Ogni giorno che passa, l’Italia si conferma un Paese in cui morire lavorando non è più un’eccezione, ma una piaga strutturale.
I numeri diffusi dall’Inail sono inaccettabili, vergognosi e parlano da soli: nei primi sei mesi del 2025, 495 denunce di morti sul lavoro, 33 in più rispetto allo stesso periodo dell’anno precedente.
Aumentano in particolare i decessi “in itinere”, ossia durante il tragitto casa-lavoro, saliti da 104 a 137. In altre parole, oggi in Italia si può morire semplicemente andando al lavoro.
Questo dato, apparentemente “tecnico”, è in realtà un verdetto politico: il sistema produttivo italiano continua a sacrificare esseri umani sull’altare del profitto, dell’efficienza cieca, dell’indifferenza istituzionale.
Non basta più indignarsi. Non basta più proclamare giornate della memoria e intitolare piazze alle vittime. Serve un cambio di paradigma. Serve una rivoluzione culturale e normativa. Serve la volontà, politica prima di tutto, di spezzare questa catena di sangue che lega ogni morte sul lavoro all’inazione dello Stato e alla complicità di chi accetta, copre, minimizza o dimentica.
Le imprese inadempienti, che risparmiano sulla sicurezza, devono essere colpite duramente, non blandamente multate. Il reato di omicidio sul lavoro deve essere tipizzato come tale: non come una fatalità, ma come una responsabilità penale grave, diretta, personale e imprescrittibile.
È necessario istituire un Sistema Nazionale di Vigilanza e Prevenzione unificato, potenziato, autonomo, dotato di ispettori veri, formati e presenti stabilmente nei luoghi di lavoro, a cominciare dai cantieri, dai capannoni industriali, dai magazzini della logistica.
Serve aumentare il numero degli ispettori del lavoro almeno del triplo entro il 2027 e creare un database nazionale unico e trasparente sulle violazioni e gli infortuni, accessibile anche alle rappresentanze sindacali aziendali.
È urgente rendere obbligatoria la formazione permanente sulla sicurezza, con verifiche reali e sanzioni per i datori che non rispettano i percorsi formativi.
Per gli incidenti “in itinere”, spesso legati a turni massacranti, orari spezzati e spostamenti forzati, è necessario un intervento immediato sul tempo di lavoro e i trasporti pubblici.

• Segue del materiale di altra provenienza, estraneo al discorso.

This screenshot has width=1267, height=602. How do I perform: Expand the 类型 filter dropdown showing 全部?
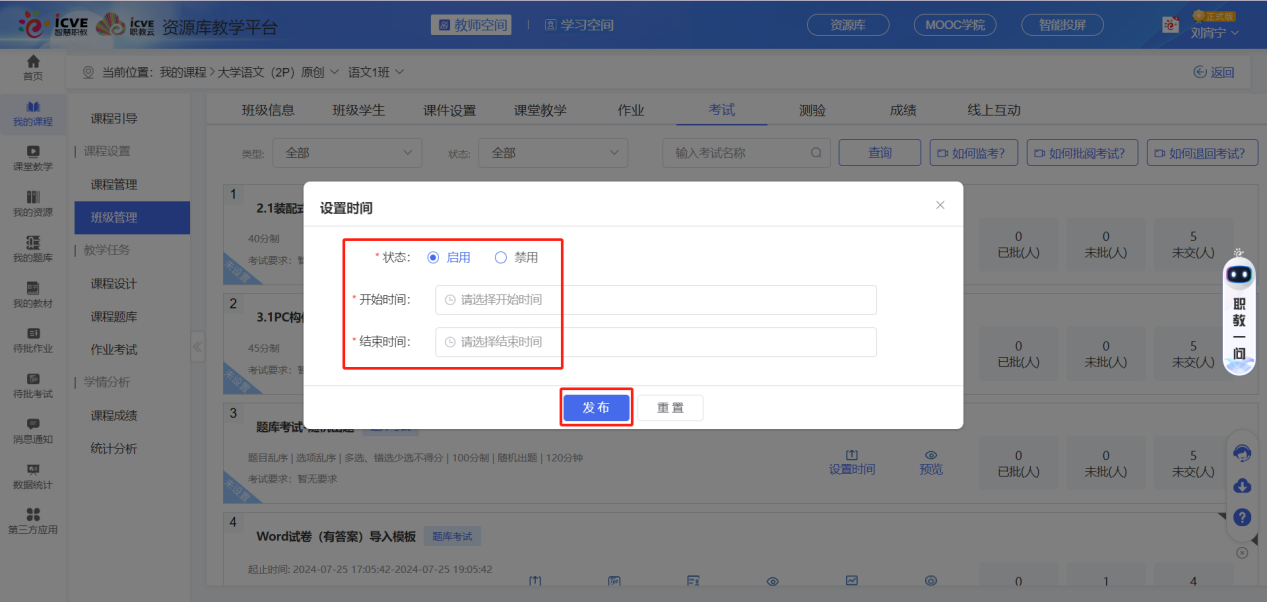click(346, 152)
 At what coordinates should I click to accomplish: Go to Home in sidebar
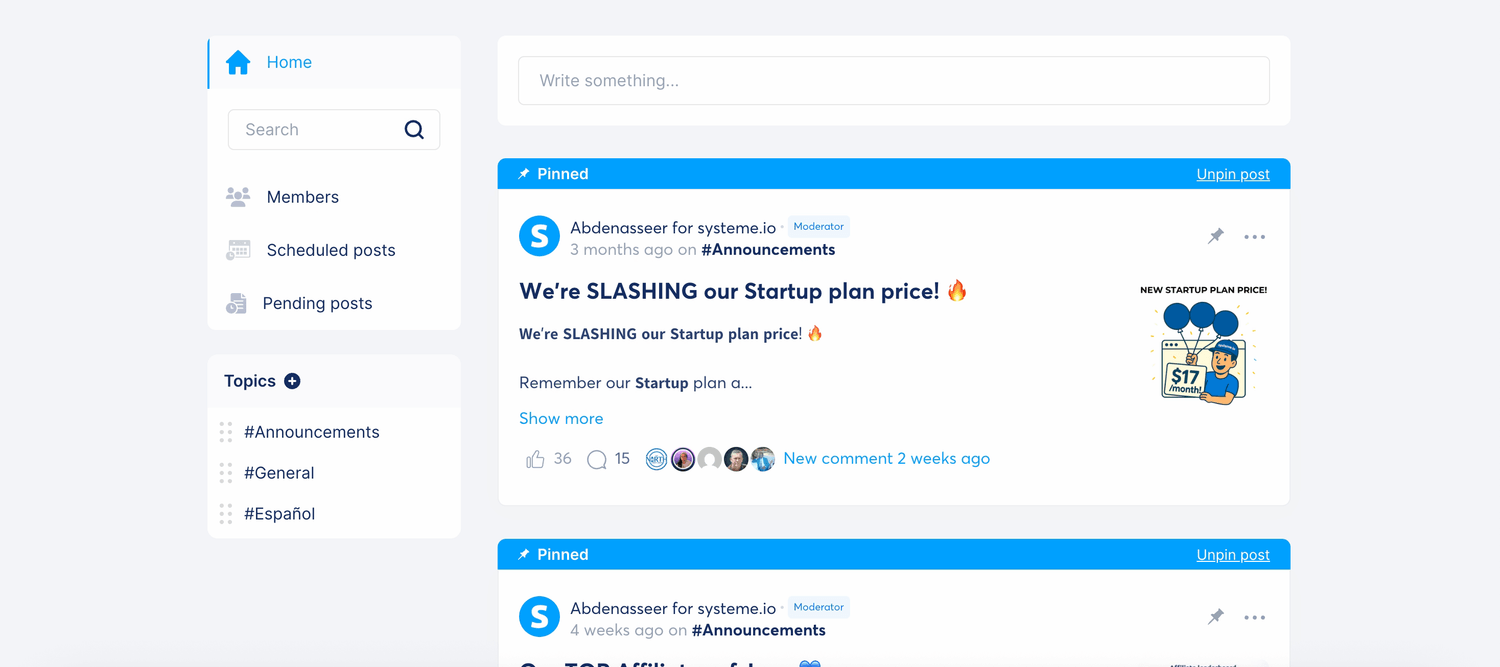click(x=288, y=62)
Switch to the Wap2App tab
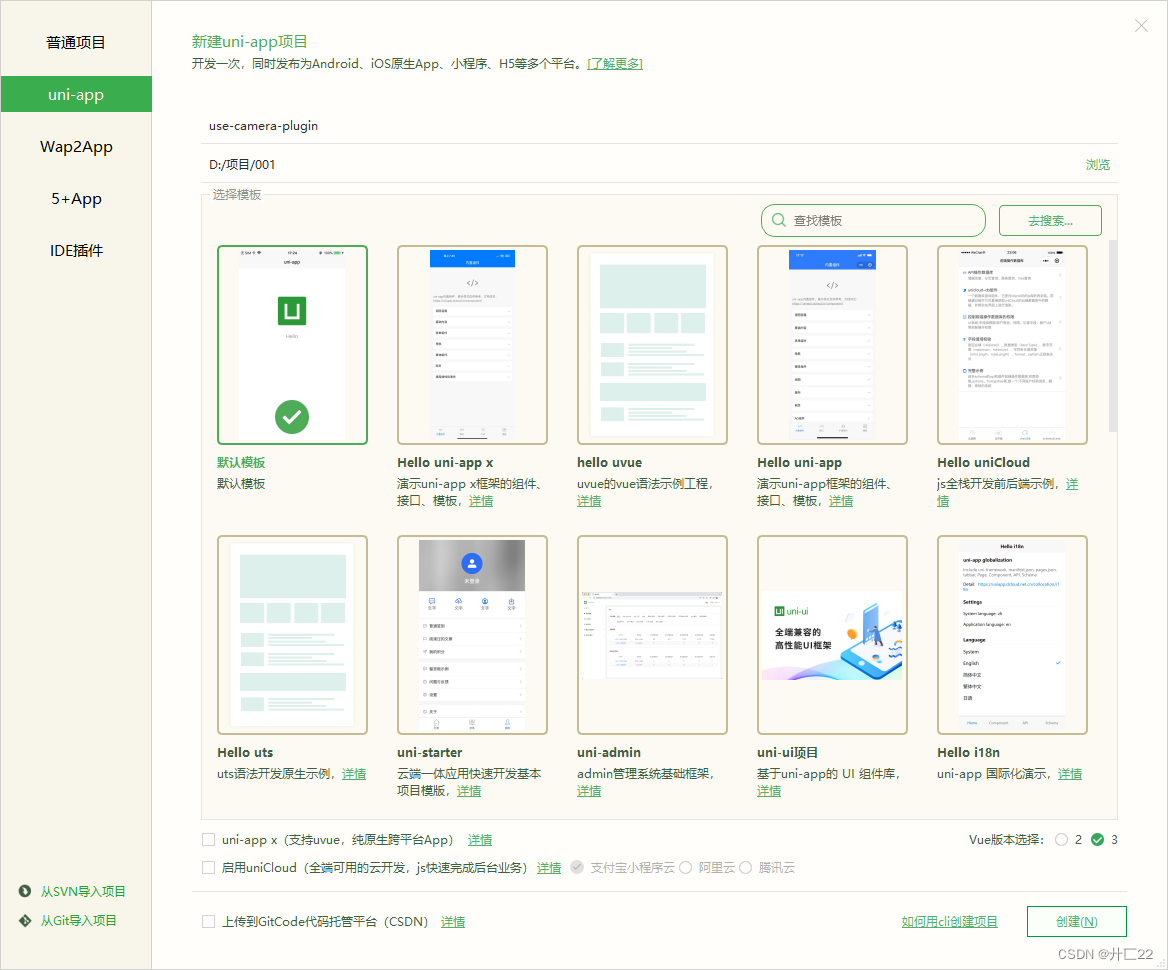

Serve ripensare i ritmi lavorativi, i tempi di percorrenza, gli incentivi al pendolarismo forzato, rendendo più sicuro il viaggio casa-lavoro attraverso convenzioni pubbliche, trasporti sovvenzionati, smart working e mobilità sostenibile.

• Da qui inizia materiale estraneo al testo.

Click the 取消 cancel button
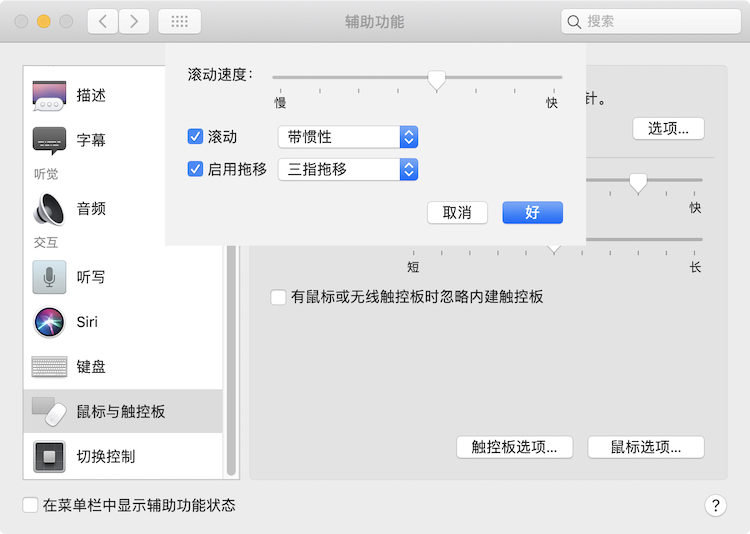 click(457, 213)

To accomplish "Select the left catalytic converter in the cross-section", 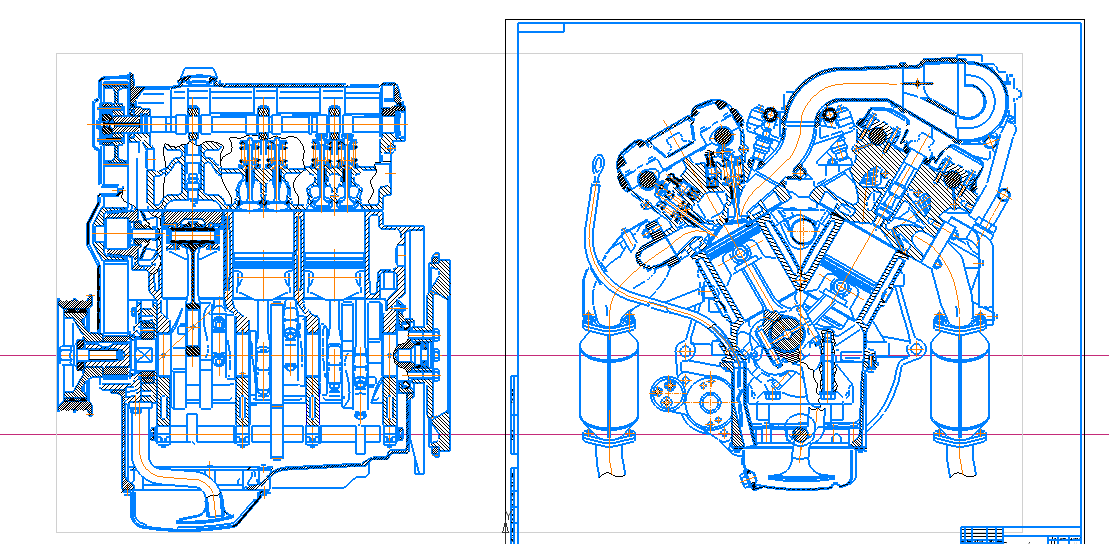I will point(608,385).
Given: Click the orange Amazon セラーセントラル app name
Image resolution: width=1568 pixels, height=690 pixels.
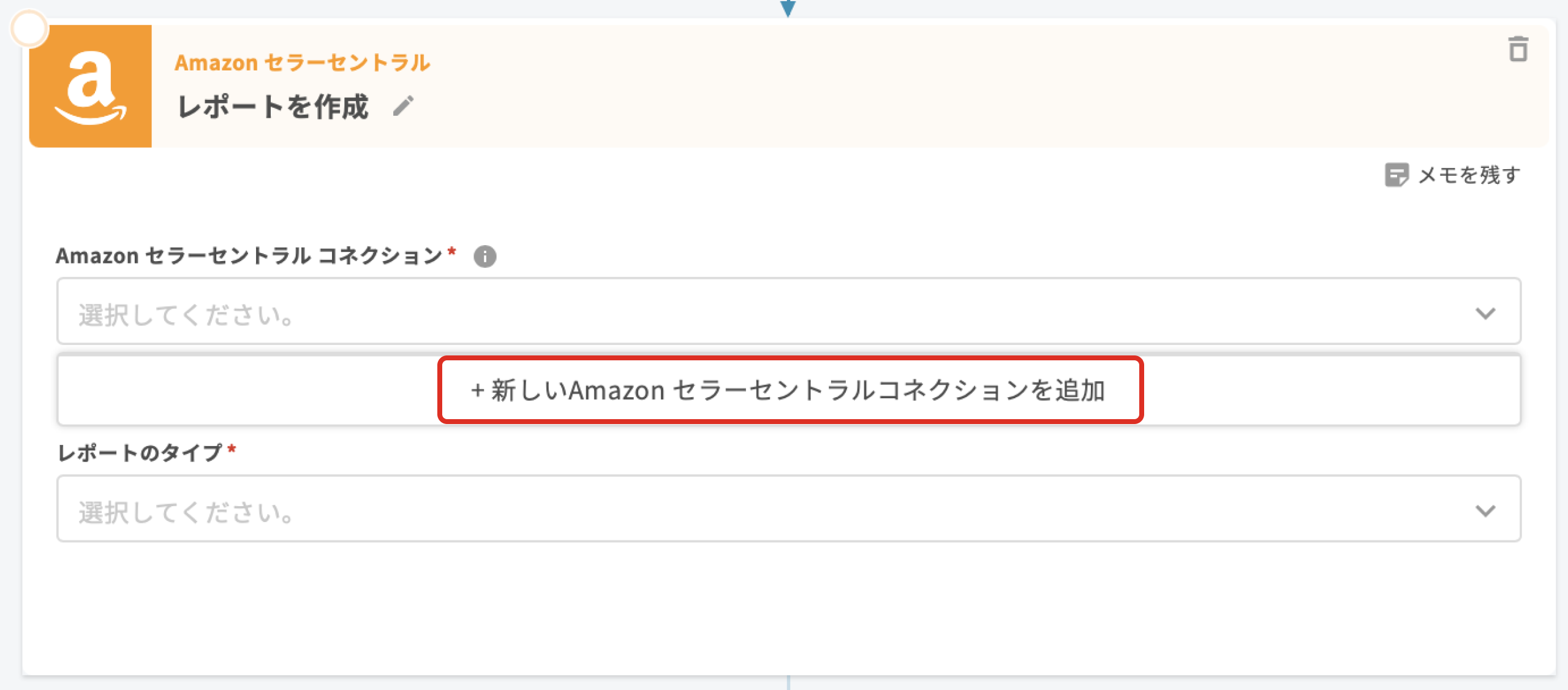Looking at the screenshot, I should (x=303, y=63).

Anche il fenomeno degli infortuni tra gli studenti – oggi inclusi nelle statistiche – deve interrogarci con forza. Perché uno studente non dovrebbe rischiare la vita durante un’esperienza scolastica o formativa.
I percorsi scuola-lavoro vanno radicalmente ripensati: basta alternanza senza tutele, basta ragazzi mandati in aziende prive dei minimi standard di sicurezza. Lo Stato deve garantire che ogni stage, ogni tirocinio, ogni progetto formativo si svolga solo in ambienti certificati e supervisionati.

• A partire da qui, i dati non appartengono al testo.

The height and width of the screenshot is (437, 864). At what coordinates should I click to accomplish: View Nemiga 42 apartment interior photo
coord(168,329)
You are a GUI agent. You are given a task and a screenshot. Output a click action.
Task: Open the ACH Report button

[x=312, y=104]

Questa strage silenziosa non si combatte con i comunicati stampa, ma con scelte politiche coraggiose, con investimenti massicci, con la fine della cultura dell’“imprevisto inevitabile”.
Morire di lavoro è una sconfitta totale per una società che vuole definirsi civile. Continuare a contare le vittime, senza agire con decisione, significa essere complici. E questa complicità deve finire adesso.